What is expected =>
Copy each line of the records below that contains the word "button".
------ Listed records ------
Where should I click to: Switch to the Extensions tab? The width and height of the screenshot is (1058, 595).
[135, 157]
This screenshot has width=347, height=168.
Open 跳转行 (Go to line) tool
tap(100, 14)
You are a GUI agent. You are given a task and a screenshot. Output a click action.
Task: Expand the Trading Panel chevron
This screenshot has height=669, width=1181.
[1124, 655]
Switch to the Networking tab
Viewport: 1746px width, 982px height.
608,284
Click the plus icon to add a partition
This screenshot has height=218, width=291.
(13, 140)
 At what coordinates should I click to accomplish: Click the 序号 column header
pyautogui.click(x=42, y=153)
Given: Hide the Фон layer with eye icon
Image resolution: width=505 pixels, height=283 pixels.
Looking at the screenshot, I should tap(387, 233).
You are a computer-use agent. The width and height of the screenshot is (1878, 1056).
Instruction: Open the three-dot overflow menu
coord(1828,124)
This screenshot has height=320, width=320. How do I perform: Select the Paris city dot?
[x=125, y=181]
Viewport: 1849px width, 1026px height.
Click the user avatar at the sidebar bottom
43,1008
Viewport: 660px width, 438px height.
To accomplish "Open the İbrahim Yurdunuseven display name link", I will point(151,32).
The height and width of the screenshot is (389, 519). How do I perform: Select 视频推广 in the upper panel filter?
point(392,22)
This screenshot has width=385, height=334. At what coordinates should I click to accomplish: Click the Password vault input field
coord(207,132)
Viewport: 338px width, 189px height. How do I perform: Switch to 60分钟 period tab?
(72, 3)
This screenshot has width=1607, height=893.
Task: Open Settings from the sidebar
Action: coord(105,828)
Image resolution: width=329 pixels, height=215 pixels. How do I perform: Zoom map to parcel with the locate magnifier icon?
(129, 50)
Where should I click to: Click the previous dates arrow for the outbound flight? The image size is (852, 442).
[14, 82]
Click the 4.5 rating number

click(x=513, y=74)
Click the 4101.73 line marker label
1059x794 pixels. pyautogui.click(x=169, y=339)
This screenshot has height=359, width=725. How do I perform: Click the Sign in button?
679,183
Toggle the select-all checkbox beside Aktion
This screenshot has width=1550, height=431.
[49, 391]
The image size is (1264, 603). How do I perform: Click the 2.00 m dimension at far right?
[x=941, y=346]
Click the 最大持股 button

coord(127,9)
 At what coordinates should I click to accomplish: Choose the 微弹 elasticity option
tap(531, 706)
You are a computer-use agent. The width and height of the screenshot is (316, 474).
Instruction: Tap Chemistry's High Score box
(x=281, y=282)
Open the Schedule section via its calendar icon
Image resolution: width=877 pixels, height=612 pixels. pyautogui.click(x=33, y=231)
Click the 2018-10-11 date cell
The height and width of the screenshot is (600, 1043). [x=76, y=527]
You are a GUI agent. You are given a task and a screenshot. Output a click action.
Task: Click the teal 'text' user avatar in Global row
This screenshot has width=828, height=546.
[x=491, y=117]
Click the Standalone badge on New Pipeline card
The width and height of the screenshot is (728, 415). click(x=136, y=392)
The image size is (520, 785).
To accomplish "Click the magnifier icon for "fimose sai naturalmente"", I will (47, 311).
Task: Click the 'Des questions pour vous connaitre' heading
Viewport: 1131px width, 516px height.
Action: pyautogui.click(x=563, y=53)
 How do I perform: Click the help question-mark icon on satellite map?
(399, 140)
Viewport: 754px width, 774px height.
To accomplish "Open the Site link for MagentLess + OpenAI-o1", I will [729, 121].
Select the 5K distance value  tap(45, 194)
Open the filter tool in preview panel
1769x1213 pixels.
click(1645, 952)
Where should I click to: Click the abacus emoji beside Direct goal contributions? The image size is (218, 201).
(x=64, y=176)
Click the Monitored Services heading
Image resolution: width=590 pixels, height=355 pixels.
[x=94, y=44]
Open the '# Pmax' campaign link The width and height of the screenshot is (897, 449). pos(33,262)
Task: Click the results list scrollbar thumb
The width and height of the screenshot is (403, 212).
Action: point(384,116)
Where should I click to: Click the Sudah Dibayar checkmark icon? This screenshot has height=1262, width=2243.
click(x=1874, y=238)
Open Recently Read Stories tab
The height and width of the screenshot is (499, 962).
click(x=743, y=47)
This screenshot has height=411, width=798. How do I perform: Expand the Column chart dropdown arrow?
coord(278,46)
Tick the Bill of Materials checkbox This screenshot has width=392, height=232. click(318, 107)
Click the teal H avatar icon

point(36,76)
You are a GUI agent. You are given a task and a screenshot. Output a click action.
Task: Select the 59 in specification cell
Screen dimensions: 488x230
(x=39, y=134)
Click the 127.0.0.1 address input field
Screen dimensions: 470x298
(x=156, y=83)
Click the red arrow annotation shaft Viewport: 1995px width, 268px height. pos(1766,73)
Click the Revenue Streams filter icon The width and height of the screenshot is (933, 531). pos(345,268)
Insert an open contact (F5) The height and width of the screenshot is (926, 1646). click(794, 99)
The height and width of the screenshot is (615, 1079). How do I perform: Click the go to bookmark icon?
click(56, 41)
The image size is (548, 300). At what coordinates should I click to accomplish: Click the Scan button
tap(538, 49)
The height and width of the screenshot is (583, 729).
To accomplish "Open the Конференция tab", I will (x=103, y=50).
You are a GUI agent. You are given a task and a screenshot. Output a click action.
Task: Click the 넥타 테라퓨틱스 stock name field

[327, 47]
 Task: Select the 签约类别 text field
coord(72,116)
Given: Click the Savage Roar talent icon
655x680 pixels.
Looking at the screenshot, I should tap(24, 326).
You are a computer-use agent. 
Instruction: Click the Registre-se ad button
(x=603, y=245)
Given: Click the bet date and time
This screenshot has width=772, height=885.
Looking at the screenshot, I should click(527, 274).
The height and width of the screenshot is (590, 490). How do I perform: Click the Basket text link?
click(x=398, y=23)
------
Written answer =>
This screenshot has height=359, width=725. How do I perform: Click the Sign in button?
Click the 最大持股 button
The image size is (548, 300). At what coordinates should I click to accomplish: Click the Scan button
Instruction: Click the Registre-se ad button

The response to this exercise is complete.